Borderi are the market showmen. The process to make their cheese begins around 3:00 AM, and the line starts soon after. There’s a reason my wedding night afterparty consisted of me eating an entire ball of Borderi mozzarella in my Danielle Frankel wedding gown. There’s probably no cheese in Sicily, dare I say all of Italy, that compares to Caseificio Borderi. The ricotta recipe is as old as time. And the unpreserved piacentino ennese true as it could be.
These guys embody the drama, passion, and humor you’ve come to expect of Sicilians. They speak English so they’re happy to chat as they force feed you taglio after taglio of cheese – not that you wouldn’t oblige. And it doesn’t stop there. If it’s early enough, they’ll smoke some fresh meats, cut some baguette, create a little antipasto spread, and leave you to enjoy over a bottle of local wine.

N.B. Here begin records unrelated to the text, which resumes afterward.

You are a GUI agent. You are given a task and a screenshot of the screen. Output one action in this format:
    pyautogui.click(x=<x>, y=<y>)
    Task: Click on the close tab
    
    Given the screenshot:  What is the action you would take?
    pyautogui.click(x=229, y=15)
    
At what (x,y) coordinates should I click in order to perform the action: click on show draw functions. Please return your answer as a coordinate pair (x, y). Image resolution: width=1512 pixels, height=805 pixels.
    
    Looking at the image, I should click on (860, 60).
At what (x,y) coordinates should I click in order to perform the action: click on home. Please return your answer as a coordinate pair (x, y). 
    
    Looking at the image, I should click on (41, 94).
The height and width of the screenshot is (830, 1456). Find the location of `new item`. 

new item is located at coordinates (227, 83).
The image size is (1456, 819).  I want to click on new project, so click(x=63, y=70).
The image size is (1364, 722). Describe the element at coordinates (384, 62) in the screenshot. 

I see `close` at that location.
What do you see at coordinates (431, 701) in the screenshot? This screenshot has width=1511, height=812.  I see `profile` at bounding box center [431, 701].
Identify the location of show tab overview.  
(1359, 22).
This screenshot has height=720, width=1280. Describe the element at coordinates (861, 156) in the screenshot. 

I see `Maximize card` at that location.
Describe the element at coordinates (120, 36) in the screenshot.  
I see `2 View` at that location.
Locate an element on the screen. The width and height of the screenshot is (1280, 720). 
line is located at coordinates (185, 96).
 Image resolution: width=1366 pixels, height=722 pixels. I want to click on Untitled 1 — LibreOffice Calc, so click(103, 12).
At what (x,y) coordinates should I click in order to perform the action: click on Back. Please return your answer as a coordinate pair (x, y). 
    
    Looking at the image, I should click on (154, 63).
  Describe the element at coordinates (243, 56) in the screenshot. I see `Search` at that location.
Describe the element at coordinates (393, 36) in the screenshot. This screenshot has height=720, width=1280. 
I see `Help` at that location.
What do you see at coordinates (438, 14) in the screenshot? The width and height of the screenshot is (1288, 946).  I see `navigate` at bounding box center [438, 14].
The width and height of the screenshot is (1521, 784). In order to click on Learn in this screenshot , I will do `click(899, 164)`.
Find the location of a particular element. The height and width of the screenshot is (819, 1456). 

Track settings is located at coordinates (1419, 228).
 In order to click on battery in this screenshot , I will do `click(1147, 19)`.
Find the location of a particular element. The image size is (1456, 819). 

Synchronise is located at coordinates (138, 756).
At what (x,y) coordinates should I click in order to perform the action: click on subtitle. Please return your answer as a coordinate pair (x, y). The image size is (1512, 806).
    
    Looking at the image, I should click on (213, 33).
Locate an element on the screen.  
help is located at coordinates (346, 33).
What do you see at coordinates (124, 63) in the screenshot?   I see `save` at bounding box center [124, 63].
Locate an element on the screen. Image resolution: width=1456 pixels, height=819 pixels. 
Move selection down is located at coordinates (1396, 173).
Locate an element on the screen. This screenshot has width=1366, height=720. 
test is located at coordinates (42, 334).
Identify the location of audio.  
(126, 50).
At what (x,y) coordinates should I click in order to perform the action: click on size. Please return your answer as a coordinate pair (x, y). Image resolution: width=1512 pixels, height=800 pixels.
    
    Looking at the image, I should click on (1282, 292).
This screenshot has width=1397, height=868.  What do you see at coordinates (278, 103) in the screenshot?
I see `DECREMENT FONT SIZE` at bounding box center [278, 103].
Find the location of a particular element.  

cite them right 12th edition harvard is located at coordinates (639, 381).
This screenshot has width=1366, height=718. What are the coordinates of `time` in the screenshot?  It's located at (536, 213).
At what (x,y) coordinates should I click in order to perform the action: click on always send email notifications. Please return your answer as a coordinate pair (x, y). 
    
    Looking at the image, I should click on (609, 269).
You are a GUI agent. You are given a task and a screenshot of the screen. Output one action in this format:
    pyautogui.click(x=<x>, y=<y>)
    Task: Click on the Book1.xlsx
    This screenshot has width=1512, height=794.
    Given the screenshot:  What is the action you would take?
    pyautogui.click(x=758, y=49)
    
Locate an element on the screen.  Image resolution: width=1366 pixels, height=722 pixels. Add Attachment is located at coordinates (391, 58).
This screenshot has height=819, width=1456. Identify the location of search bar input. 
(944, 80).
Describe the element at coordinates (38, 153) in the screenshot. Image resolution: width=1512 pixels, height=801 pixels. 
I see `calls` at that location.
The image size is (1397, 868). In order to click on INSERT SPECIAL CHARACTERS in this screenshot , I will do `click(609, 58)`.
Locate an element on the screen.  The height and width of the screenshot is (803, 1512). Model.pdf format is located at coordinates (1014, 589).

So now you’ve paused for the third, fourth, fifth snack of the morning, and the yelling isn’t as deafening, it’s more of a pleasant hum in the background. Maybe that’s because it’s taken on some charm, or maybe because you’re kindof drunk. For all that’s rough around the edges, suddenly the market being billed as the best food spot on the island makes complete sense. And in the back of a cheese shop over two plastic cups of the best two euro wine you’ve ever had, the market’s rustic romance has officially settled in.